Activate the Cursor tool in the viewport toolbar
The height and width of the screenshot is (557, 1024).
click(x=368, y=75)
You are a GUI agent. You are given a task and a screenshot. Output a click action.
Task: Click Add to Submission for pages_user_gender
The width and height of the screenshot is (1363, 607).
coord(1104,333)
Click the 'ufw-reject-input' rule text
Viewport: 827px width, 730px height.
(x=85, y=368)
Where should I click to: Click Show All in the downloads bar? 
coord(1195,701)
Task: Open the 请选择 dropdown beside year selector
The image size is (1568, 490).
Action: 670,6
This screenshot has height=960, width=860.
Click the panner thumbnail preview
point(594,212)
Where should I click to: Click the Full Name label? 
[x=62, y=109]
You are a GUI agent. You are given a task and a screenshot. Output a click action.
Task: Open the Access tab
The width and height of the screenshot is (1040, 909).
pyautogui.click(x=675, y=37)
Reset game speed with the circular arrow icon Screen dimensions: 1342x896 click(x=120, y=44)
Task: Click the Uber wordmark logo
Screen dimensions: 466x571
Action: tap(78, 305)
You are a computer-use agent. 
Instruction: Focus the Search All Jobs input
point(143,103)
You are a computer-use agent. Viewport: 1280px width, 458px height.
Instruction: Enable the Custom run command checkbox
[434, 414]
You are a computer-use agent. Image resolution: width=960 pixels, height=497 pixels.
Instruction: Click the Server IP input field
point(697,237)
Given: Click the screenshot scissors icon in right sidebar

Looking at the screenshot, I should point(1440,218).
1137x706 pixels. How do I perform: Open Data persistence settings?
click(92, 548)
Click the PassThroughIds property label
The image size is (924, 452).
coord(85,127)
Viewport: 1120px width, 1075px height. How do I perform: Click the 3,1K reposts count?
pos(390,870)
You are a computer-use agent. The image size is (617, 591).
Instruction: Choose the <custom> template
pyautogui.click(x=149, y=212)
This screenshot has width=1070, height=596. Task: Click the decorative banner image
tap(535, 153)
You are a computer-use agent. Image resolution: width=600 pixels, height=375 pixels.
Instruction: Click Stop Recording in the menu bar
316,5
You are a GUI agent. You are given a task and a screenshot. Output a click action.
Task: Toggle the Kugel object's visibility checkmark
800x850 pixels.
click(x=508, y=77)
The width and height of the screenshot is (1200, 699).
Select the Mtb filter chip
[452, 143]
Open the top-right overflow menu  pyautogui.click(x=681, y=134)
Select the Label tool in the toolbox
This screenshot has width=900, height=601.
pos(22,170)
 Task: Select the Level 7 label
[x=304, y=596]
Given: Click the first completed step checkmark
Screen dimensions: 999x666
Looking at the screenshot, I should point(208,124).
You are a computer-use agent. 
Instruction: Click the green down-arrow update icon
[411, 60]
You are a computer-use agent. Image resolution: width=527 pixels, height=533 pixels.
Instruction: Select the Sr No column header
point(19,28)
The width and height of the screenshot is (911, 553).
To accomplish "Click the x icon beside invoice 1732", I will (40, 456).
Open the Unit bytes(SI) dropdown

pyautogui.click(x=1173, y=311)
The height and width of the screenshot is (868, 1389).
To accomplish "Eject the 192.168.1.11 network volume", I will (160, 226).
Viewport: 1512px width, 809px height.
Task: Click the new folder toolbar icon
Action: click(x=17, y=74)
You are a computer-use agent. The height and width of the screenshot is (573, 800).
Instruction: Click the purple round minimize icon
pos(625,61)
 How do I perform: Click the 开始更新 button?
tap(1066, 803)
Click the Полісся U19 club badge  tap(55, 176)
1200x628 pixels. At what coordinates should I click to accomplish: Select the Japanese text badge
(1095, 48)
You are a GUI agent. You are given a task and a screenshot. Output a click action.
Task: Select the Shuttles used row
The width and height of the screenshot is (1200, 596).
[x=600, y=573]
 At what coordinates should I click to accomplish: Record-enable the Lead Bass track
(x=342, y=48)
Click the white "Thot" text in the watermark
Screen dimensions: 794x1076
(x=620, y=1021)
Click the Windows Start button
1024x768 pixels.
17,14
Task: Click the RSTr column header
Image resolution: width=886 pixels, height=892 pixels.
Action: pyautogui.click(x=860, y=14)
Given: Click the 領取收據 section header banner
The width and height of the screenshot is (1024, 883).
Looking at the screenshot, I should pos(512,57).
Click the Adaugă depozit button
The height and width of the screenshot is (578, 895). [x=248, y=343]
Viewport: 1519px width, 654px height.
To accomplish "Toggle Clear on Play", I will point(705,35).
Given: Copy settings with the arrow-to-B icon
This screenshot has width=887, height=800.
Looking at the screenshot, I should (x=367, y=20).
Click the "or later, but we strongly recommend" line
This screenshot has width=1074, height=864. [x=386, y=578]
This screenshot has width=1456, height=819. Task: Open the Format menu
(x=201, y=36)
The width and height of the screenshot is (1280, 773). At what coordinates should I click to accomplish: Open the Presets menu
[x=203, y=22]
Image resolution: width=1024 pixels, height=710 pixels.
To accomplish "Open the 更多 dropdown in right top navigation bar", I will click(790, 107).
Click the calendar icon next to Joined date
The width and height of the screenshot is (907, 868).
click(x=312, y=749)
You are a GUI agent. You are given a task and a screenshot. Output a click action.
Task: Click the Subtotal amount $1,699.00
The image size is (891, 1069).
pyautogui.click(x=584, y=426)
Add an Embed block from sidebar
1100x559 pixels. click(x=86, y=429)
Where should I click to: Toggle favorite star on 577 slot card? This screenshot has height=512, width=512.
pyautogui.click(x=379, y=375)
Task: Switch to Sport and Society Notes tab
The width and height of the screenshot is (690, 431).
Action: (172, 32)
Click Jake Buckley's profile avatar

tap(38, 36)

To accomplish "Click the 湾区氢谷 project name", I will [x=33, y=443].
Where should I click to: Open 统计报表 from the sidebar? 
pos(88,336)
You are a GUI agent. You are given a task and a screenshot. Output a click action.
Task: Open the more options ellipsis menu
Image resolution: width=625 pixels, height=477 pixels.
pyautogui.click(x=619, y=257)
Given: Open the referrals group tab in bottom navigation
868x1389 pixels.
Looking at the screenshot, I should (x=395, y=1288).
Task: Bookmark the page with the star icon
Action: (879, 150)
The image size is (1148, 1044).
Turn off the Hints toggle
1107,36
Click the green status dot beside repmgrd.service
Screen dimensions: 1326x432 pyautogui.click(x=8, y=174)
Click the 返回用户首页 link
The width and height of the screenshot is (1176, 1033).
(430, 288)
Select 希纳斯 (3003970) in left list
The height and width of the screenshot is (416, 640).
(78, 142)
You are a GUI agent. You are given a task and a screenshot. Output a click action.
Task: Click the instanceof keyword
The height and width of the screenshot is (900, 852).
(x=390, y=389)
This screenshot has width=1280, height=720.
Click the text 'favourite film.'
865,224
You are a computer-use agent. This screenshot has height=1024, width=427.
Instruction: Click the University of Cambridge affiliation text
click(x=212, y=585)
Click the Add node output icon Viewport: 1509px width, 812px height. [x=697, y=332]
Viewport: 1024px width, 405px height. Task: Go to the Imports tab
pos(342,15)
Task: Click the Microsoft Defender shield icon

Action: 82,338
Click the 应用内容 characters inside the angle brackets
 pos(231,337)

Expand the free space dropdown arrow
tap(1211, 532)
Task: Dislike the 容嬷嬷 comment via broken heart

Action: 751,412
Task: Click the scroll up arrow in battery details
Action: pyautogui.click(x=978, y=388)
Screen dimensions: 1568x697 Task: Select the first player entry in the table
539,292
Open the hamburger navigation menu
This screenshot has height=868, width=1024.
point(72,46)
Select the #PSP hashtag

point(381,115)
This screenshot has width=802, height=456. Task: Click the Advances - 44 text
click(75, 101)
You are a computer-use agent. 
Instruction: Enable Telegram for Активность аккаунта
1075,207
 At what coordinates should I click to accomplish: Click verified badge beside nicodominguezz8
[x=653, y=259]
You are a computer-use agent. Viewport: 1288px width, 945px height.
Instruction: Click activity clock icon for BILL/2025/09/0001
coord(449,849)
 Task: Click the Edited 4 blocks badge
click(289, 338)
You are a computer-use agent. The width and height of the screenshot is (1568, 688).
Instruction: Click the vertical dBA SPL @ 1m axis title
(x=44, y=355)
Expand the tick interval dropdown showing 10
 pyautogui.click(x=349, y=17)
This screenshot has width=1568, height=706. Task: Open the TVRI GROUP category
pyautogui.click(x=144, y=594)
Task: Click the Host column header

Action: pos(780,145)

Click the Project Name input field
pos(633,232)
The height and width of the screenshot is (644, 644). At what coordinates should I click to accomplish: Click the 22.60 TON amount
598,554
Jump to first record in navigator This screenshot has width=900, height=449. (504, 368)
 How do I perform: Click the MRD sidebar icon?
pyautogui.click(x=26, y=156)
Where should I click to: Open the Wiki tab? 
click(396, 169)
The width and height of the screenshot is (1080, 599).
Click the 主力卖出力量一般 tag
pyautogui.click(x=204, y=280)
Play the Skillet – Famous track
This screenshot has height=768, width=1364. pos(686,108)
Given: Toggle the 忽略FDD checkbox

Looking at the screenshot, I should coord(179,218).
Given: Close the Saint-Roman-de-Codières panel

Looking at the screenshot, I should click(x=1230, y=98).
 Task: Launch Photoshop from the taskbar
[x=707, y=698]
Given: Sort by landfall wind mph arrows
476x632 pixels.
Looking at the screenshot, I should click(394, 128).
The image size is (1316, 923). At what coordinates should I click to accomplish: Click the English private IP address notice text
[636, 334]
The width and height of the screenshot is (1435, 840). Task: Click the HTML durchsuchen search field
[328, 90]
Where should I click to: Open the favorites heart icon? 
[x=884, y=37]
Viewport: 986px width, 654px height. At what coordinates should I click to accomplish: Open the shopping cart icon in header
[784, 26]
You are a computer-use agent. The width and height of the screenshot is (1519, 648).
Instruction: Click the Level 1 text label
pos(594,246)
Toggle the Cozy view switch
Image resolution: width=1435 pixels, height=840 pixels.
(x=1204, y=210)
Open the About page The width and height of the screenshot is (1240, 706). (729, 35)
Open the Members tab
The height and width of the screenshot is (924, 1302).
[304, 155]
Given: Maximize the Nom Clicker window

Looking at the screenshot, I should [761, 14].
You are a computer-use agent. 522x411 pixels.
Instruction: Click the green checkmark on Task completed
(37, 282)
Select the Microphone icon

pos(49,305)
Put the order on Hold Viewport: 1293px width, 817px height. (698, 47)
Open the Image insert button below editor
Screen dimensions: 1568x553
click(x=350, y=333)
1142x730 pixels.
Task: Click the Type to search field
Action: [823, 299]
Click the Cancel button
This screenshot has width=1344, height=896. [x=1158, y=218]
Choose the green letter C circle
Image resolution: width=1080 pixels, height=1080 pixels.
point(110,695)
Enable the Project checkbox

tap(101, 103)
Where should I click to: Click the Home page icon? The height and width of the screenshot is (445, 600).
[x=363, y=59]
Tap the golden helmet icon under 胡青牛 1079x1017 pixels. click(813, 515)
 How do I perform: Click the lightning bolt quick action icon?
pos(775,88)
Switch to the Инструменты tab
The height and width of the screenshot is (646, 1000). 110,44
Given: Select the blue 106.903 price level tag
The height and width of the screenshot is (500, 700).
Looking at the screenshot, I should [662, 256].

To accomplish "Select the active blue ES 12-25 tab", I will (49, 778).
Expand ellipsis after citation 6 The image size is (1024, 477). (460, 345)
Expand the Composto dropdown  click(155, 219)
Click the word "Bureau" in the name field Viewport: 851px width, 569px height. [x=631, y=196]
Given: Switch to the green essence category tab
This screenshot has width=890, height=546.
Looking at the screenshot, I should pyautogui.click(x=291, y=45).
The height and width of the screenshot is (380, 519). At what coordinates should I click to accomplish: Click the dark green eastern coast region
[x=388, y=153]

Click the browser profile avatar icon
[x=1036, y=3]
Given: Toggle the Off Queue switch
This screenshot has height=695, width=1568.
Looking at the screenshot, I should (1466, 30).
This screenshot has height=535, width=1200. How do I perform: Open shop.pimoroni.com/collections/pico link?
════════════════
Check the entries above line by line and return each one containing the word "blue".

Given: Select the blue 106.903 price level tag
To accomplish "Select the active blue ES 12-25 tab", I will (49, 778).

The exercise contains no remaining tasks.